Material for this task Start Marker

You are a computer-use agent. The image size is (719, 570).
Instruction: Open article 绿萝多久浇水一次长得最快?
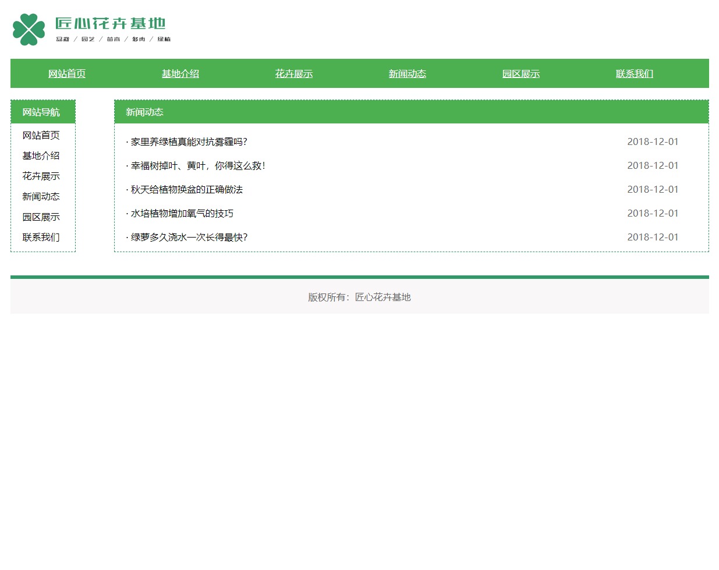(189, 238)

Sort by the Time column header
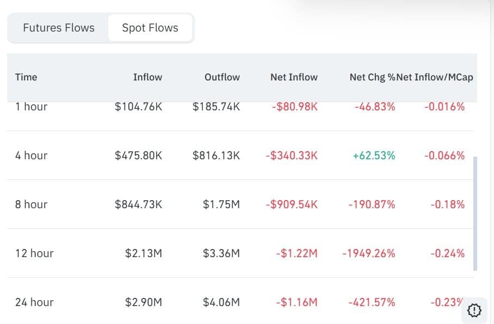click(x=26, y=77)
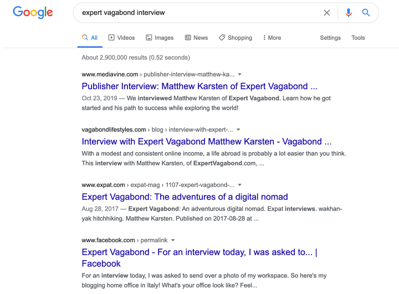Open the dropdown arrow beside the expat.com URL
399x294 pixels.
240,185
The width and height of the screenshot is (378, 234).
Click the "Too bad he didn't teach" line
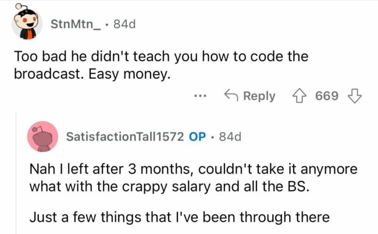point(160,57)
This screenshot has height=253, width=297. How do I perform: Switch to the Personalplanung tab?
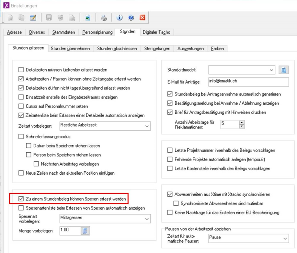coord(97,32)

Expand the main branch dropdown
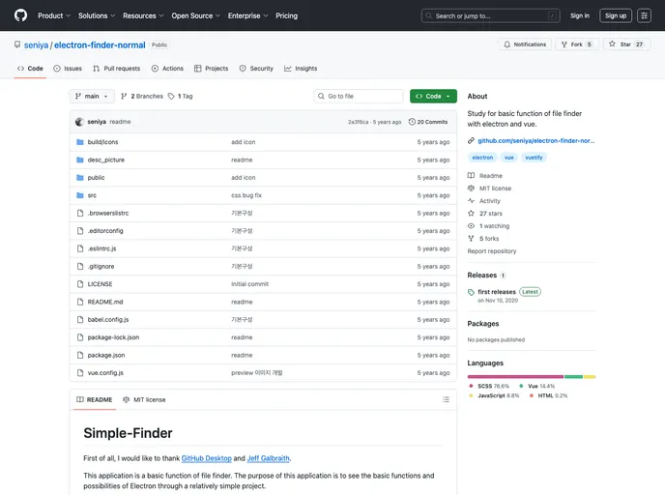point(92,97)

Material for this task End Marker

Work to be completed
Transcribe the listing above verbatim. Omit the pictures.

Answer space
You are a computer-use agent. The image size is (719, 570).
Instruction: Open article 绿萝多久浇水一次长得最快?
(189, 238)

Sort by the Time column header
click(x=26, y=77)
Open the dropdown arrow beside the expat.com URL
399x294 pixels.
240,185
The width and height of the screenshot is (378, 234).
Click the "Too bad he didn't teach" line
point(160,57)
This screenshot has height=253, width=297. How do I perform: Switch to the Personalplanung tab?
coord(97,32)

Expand the main branch dropdown
point(92,97)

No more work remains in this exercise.